Last year, Romania was the fifth largest wheat producer among the 28 EU member states, with 6.6 percent of total EU wheat production, the second largest maize producer (22 percent) and the largest sunflower producer (28.1 percent).

But Romania’s wheat exports have dropped in the first nine months of 2018 by 20 percent year-on-year, from 6 million tons to 4.8 million tons, due to lower output and the exit from markets such as Morocco and Turkey. Romania usually exports its wheat to the Middle East, but is likely to prefer European clients in 2018, due to higher prices offered.

STRATEGIC GRAIN PORT: CONSTANTA
According to USDA Foreign Agricultural Service’s (FAS) last Romania report, the country’s annual grain area planted covers between 5.2 and 5.4 million hectares (HA), depending on the oilseed area fluctuation. Wheat and corn account for about 85 percent of the total grain area. Romanian grain production is likely to fall in 2018/19 season by eight percent, based on the current crop status or initial harvest reports. Grain exports are projected to fall by 11 percent in 2018/19 year-on-year.
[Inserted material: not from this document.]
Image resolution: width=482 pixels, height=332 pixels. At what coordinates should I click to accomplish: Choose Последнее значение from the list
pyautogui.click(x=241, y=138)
As a net grain exporter, Romania is heavily reliant on its transportation infrastructure to ship grain to the Black Sea. The Port of Constanta is the main trading hub for agricultural commodities from not only Romania, but also neighboring Bulgaria, Hungary, and Serbia. Grain storage capacity in Constanta is expanding, with current capacity estimated at 1– 1.5 million metric tons (MMT).

Romanian wheat exports fell by 20 percent year-on-year during the first nine months of MY 2017/18, mainly due to lower stocks in the region, chiefly Hungary and Serbia. Wheat exports reached 4.8 MMT versus 6.0 MMT during the first nine months of the MY. Unlike previous year when about 80 percent of wheat exports were shipped outside of the European Union, this year more 30 percent of Romania’s wheat was bound for other EU members. The notable buyer was Spain, which bought nearly 1.0 MMT, a 250-percent increase over the previous marketing year.
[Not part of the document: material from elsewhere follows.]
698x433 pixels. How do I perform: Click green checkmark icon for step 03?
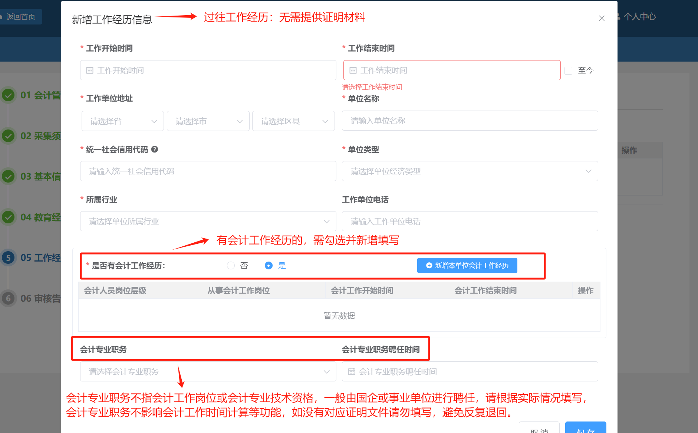[8, 176]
Egypt, a traditional market for the Romanian wheat, ranked the first among the non-EU destinations with 814,000 MT, a 17-percent reduction from last season. The drop in wheat exports to Egypt may be attributed to competition from Russia and Ukraine. Jordan imported 656,000 MT. Libya and Sudan were also viable markets. Overall, FAS Bucharest estimates that the total wheat exports will be closed to 6.1 MMT, about a 10-percent decline year-on-year.

DECREASE IN CORN PRODUCTION
The 2018/19 season corn area declined from last year, mostly due to corn farmers losing money during the previous year’ drought. As neonicotinoid application remains prohibited in the EU, Romanian farmers appealed to the Ministry of Agriculture to approve a new derogation for corn and sunflower. Following the notification to EU, the Ministry of Agriculture granted the derogation in January 2018, earlier than previous years.

Corn yields are expected to be six percent lower than last year due to the late planting and poor spring weather. This forecast is based on the assumption that weather conditions will not negatively affect pollination. Total corn output is forecast to reach 10.7 MMT, a ten-percent decline from the previous exceptional year. Regarding utilization, feed consumption is expected to keep rising, encouraged by good prospects for swine, sheep, and cattle production.

Corn exports increased by almost 40 percent during the first half of the MY 2017/18, following last year’s bumper crop. Other EU members accounted for 80 percent of Romanian corn exports, significantly more than usual. Exports to Spain, Portugal, Italy, and Greece almost tripled during the first six months of the MY, mostly driven by unfavorable weather conditions in those markets. Turkey, Lebanon, and New Zealand are the most notable non-EU markets for Romanian corn.

The barley area fell by approximately 10 percent in MY 2018/19 in response to reduced profitability. USDA’s barley production estimate is trimmed to 1.55 million MT, a 14-percent decrease from last year. Although average yields are similar to last year, the area is reduced. Barley is mainly an export crop—generally less than a quarter of production is used domestically.